Visualize and explore knowledge graphs by connecting metaphactory to AWS Neptune

 

metaphactory and AWS neptune This post has also been published on the AWS Database blog

 

In this post, we show you how to get started with knowledge graphs using the metaphactory platform backed by Amazon Neptune. Offered by AWS Partner Network (APN) Select Technology Partner metaphacts GmbH, metaphactory helps you build knowledge graphs and the smart applications that use them.

 

Visualize and explore knowledge graphs quickly by connecting metaphactory to Amazon Neptune

Knowledge graphs consolidate and integrate an organization’s information assets and make them more readily available to all members of the organization. There are many applications and use cases that are enabled by knowledge graphs.

 

Graphs are a natural way to model and represent information about the world. This idea is not new, but has now become more viable via the introduction of scalable graph databases.

 

Unlike traditional ways of managing data, such as relational databases, graph modeling is very flexible and allows for the real-world diversity and heterogeneity of data. This lets us model complex and complicated subject matter.

 

For example, suppose a user is interested in works of art by Leonardo da Vinci. As shown in the following figure, a graph allows easy discovery of his works of art, and where in the Louvre museum to find them.

 

 

Knowledge graphs have gained prominence in enterprise data management because they offer advantages for data integration and knowledge democratization. They also help build smarter applications that use symbolic artificial intelligence (AI) methods and deliver actionable insights for end users.

 

In this post, we show you how to get started with knowledge graphs using the metaphactory platform backed by Amazon Neptune.

 

Offered by AWS Partner Network (APN) Select Technology Partner metaphacts GmbH, metaphactory helps you build knowledge graphs and the smart applications that use them. 

Neptune and metaphactory

Neptune is a serverless, fully managed, graph database service built for the cloud that can store property graphs and RDF knowledge graphs of massive scale. It’s a purpose-built graph database service that efficiently stores and navigates highly connected data, and can query billions of relationships with millisecond latency. You can use Neptune to create workloads that support social networks, recommendation engines, fraud detection, knowledge graphs, drug discovery applications, and more.

 

metaphactory is an end-to-end enterprise knowledge graph platform that transforms your data into consumable, contextual, and actionable knowledge. Operating on top of Neptune, metaphactory adheres to open and FAIR data principles, streamlining the process of capturing and organizing domain expertise within explicit semantic knowledge models. It extracts actionable insights from data and facilitates sharing of knowledge across the entire enterprise.

 

metaphactory offers a rich knowledge management functionality that knowledge engineers use for data administration, transformation, analysis, and building end-user applications. End-users benefit from a user-friendly interface made for easy search, exploration, navigation visualization, consumption, and management of knowledge.

 

Features include semantic knowledge modeling, low-code application building, and end-user interaction. These capabilities enable relevant stakeholders to make informed and intelligent business decisions while also promoting the discovery of hidden insights and fostering innovation. The following diagram illustrates the metaphactory platform architecture.

 

 

Both Neptune and metaphactory support the W3C Semantic Web standards of SPARQL 1.1 and RDF 1.1.

 

In a separate case study, you can see how Siemens Energy uses metaphactory and Neptune for their end-user oriented custom knowledge graph application for managing its fleet of large gas turbines.

Solution overview

In this post, we load a sample RDF knowledge graph into Neptune and use metaphactory to search and explore it. The high-level steps are as follows:

 

  1. Create a Neptune cluster.

  2. Deploy metaphactory on Amazon Elastic Compute Cloud (Amazon EC2).

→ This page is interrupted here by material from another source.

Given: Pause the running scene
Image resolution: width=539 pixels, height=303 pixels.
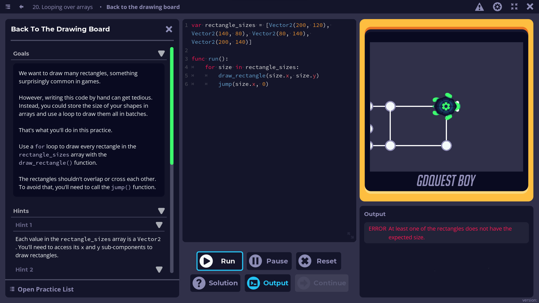Looking at the screenshot, I should [x=269, y=261].
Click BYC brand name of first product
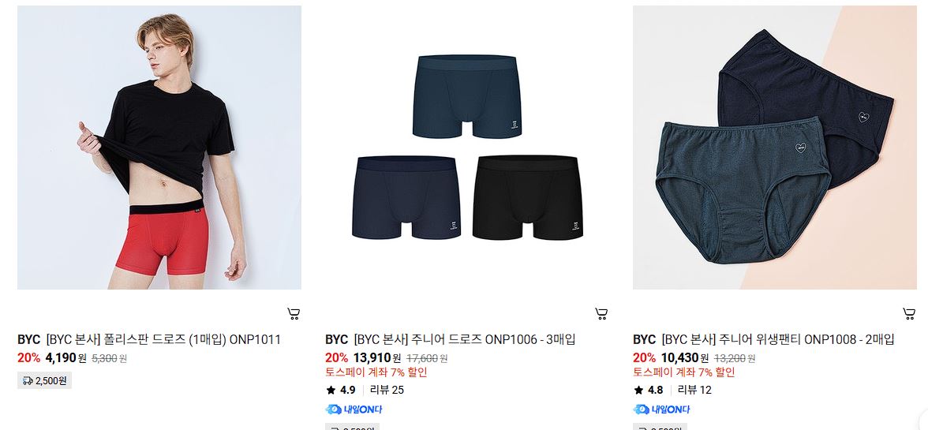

  3. Configure metaphactory to connect to Neptune.

  4. Load data into Neptune using metaphactory.

  5. Search and explore the data using metaphactory.

This post is designed for anyone who wants to become familiar with knowledge graphs. You don’t need to have any prior knowledge of the RDF data model or SPARQL query language.

 

The overall architecture of our setup is depicted in the following diagram, where a Neptune cluster is deployed into a VPC. A Neptune cluster is a collection of instances, with the minimum number being 1. Instances can be serverless for on-demand vertical auto scaling, or distinct instance types. The primary instance acts as the single writer instance, and horizontal scalability is available for read operations, by creating additional read-replica instances. Each cluster comes with a cluster endpoint delegating requests to the writer instance, as well as a reader endpoint distributing (read-only) queries to the read replicas.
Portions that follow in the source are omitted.